RULES AND COMPLEX THINKING IN DESIGN EDUCATION
DS 82: Proceedings of the 17th International Conference on Engineering and Product Design Education (E&PDE15), Great Expectations: Design Teaching, Research & Enterprise, Loughborough, UK, 03-04.09.2015
Editor: Guy Bingham, Darren Southee, John McCardle, Ahmed Kovacevic, Erik Bohemia, Brian Parkinson
Author: Gulden, Tore; Sjřvoll, Vibeke
Institution: Oslo and Akershus University College of Applied Sciences
Section: Exploring Design Education
This article seeks to reformulate the notion of basics as rules within the context of design education.
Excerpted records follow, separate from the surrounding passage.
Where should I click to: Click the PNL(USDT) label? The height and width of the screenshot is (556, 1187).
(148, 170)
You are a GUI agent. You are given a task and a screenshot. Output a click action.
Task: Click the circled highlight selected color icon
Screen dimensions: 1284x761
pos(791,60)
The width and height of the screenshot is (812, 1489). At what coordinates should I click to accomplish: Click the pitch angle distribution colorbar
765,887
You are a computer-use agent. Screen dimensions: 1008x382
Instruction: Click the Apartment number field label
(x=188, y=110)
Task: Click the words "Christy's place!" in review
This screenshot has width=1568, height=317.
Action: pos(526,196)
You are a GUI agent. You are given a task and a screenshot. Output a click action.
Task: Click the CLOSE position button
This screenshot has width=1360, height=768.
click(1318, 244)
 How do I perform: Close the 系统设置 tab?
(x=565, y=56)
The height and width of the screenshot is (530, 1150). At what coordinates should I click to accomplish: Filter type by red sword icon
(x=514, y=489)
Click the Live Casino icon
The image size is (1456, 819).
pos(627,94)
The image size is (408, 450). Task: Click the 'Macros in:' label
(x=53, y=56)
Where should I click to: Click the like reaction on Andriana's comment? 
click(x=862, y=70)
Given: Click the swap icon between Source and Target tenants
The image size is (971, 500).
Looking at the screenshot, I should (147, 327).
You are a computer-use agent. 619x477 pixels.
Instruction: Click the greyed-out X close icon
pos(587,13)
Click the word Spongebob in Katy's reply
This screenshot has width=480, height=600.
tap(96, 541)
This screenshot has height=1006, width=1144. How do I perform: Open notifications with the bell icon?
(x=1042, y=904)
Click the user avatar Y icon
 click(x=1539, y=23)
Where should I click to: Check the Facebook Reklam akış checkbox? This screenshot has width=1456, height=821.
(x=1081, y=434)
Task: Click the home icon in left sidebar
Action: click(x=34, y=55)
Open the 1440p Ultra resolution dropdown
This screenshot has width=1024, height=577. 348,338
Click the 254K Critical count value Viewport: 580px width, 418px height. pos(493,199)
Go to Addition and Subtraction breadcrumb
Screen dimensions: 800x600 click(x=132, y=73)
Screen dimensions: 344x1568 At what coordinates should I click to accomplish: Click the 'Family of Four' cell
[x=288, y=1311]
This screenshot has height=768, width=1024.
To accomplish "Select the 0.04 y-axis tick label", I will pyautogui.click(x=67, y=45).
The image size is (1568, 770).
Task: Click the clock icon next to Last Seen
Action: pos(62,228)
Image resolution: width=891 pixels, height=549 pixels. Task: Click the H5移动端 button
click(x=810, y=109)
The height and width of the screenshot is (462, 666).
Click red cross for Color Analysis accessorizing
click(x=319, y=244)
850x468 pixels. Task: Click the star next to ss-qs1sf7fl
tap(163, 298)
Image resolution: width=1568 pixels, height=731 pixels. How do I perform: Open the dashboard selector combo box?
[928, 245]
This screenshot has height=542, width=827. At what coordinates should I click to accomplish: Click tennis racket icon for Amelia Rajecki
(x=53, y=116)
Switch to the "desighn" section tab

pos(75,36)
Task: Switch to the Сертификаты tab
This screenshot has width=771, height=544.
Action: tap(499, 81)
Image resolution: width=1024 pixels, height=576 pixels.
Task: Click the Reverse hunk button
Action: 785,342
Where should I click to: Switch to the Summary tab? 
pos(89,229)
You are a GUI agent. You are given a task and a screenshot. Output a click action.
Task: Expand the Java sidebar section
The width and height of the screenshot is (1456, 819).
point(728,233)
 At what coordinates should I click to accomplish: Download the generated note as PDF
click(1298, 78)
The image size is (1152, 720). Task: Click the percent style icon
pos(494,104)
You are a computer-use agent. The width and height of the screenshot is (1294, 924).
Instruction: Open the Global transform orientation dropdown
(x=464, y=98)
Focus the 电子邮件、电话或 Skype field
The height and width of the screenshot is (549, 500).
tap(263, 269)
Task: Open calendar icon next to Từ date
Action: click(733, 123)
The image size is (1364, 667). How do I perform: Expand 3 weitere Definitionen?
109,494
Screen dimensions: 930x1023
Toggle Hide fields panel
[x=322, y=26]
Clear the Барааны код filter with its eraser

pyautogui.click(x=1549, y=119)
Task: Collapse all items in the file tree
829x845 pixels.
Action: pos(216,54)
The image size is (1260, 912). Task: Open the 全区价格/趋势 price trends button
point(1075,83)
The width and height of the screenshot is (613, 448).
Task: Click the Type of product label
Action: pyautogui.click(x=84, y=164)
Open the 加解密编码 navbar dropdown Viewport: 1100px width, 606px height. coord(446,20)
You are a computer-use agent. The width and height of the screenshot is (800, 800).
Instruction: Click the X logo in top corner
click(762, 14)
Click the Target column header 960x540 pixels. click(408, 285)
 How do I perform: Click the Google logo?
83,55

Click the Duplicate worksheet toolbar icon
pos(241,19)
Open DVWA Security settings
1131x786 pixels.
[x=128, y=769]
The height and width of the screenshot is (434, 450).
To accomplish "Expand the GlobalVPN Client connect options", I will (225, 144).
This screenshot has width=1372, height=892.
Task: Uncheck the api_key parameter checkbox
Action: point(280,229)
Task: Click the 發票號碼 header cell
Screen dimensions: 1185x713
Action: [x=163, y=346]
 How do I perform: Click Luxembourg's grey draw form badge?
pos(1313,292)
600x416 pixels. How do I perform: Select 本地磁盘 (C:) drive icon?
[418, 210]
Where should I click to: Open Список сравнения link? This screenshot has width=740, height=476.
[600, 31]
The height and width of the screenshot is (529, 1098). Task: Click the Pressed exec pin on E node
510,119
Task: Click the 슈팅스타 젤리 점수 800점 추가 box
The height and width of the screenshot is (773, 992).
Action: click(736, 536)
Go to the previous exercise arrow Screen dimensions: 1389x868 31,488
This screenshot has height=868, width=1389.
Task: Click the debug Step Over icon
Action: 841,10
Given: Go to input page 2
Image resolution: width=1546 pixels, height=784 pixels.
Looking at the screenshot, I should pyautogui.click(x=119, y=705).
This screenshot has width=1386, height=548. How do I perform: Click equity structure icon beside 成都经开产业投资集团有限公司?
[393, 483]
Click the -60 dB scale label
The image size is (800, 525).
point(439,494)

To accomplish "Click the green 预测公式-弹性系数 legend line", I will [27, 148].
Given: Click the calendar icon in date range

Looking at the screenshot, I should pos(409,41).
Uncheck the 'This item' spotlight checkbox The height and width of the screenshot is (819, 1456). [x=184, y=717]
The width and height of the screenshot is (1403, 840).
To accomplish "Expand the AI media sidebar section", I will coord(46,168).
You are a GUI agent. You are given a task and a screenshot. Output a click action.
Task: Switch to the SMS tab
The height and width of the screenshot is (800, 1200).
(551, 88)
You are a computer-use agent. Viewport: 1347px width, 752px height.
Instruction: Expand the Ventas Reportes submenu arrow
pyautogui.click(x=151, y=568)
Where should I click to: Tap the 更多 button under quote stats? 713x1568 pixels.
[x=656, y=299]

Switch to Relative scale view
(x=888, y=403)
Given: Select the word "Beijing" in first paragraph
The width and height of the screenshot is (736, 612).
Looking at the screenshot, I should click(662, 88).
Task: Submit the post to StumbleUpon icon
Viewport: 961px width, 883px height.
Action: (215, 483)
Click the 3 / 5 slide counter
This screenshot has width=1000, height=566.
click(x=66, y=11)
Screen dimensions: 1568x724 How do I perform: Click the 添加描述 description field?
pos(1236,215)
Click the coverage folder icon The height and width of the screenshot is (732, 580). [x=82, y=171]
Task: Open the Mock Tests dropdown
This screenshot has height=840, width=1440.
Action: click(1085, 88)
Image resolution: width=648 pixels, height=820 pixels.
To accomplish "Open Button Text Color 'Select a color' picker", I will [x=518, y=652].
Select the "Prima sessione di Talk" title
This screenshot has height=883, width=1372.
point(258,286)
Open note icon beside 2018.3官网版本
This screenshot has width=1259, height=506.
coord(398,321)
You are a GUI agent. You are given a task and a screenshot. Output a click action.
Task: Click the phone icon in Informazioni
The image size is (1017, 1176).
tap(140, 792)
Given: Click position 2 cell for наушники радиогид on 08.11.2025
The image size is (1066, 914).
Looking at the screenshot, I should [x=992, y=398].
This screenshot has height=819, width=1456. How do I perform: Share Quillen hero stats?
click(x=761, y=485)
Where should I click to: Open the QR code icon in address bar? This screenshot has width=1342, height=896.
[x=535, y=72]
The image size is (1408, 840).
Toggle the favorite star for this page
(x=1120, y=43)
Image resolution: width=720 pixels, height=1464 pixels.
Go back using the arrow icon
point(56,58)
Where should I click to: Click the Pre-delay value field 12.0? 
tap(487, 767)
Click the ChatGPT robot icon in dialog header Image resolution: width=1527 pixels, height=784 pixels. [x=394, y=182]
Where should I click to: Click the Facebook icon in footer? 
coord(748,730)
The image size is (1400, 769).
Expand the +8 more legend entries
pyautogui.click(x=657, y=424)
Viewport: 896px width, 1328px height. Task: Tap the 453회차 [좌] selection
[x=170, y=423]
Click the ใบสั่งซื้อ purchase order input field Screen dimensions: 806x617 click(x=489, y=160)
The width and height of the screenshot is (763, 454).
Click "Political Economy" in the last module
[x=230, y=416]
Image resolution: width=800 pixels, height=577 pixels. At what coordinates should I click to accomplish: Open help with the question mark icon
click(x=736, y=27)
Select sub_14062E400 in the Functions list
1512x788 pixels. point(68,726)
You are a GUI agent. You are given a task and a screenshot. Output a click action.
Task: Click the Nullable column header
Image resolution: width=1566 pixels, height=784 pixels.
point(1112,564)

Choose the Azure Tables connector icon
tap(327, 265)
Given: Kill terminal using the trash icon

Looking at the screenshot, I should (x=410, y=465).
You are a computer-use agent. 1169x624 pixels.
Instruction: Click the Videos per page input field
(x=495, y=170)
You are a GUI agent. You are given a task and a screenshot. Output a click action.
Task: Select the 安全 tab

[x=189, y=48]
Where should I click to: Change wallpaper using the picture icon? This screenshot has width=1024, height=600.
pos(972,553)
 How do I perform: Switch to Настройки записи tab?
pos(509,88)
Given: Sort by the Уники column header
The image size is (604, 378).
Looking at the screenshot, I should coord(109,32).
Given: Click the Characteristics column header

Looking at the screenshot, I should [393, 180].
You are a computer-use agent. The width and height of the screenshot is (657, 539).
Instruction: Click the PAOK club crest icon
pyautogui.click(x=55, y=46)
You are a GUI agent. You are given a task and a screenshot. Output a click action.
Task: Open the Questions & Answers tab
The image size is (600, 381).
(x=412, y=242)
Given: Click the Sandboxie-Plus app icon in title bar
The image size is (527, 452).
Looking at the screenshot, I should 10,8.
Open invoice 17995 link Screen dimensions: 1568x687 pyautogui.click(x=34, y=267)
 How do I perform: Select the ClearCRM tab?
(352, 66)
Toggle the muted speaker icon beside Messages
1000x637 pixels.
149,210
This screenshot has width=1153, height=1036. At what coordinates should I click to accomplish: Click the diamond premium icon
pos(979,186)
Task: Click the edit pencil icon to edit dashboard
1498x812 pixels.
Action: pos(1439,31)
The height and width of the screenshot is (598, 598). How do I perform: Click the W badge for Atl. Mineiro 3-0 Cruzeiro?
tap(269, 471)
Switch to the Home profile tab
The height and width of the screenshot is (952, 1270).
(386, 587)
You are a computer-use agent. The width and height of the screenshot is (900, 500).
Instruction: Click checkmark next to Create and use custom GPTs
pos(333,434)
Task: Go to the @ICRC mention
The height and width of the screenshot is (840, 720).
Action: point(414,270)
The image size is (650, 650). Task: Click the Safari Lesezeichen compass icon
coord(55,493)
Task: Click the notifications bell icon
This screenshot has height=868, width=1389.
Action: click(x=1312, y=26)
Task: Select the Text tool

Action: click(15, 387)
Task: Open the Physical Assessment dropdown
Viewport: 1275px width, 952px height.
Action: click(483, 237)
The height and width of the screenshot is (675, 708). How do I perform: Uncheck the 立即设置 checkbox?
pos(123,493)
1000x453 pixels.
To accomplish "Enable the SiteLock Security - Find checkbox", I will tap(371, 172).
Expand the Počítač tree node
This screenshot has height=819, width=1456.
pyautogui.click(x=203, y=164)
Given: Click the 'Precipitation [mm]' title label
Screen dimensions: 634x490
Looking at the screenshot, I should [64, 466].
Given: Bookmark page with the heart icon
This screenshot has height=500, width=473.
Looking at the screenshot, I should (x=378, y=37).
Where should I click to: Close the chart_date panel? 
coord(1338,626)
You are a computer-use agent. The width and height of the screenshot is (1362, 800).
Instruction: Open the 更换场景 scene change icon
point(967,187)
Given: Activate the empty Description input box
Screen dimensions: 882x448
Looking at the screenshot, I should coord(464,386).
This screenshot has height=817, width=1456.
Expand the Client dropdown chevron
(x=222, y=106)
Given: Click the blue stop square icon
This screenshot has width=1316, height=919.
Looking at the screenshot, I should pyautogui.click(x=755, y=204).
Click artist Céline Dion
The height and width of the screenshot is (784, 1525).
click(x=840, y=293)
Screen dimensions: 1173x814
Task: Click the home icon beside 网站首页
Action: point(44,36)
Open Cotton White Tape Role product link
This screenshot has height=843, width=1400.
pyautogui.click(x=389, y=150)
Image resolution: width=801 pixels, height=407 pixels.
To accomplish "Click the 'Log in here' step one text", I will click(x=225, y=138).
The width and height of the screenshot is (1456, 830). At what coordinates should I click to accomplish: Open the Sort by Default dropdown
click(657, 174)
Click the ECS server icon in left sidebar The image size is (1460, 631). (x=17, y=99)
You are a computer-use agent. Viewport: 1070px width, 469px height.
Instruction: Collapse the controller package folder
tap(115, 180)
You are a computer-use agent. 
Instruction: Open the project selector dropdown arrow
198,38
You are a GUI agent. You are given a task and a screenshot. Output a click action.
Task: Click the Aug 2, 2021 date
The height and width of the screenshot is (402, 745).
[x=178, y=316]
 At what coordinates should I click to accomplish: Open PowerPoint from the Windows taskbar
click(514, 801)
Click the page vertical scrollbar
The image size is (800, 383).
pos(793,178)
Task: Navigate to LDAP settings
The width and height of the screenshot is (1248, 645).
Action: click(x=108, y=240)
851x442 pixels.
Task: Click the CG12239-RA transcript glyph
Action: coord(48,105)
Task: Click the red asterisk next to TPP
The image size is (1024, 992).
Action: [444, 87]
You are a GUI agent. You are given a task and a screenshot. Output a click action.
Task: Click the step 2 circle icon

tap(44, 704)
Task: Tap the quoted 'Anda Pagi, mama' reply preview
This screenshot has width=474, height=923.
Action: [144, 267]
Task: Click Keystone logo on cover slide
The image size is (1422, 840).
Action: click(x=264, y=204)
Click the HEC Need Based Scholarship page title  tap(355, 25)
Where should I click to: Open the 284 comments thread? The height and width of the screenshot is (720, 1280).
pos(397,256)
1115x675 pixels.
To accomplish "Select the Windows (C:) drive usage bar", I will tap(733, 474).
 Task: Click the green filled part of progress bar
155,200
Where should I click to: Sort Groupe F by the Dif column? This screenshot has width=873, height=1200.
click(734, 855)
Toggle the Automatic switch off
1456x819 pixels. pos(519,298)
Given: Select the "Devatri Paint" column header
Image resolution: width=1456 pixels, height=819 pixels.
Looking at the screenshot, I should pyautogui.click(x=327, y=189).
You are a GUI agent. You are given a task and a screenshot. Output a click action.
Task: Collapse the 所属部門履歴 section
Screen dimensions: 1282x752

The typical design education curriculum introduces design methods as a pedagogical approach. This includes concepts for how to approach goals and the means for how to solve problems or disclose possibilities. Such methods are comparable to the qualities of rules found in games and play, which in turn influence behaviour and mentality. We analyzed introductory course descriptions in design education as they relate to theories on play and game, phenomenology and pragmatist aesthetics. This exploration showed that there is a tendency to define basic knowledge and skills in the very first course in design education. We interpreted this to represent a belief in rules, as in truths, following a possible unconscious establishment of a tradition for the acceptance of certain rights and wrongs as well as automatic behaviour. We argue that such a recognition of rules as a pedagogical platform may transfer to students and represent a subsequent type of culture wherein the students follow instructions rather than think for themselves.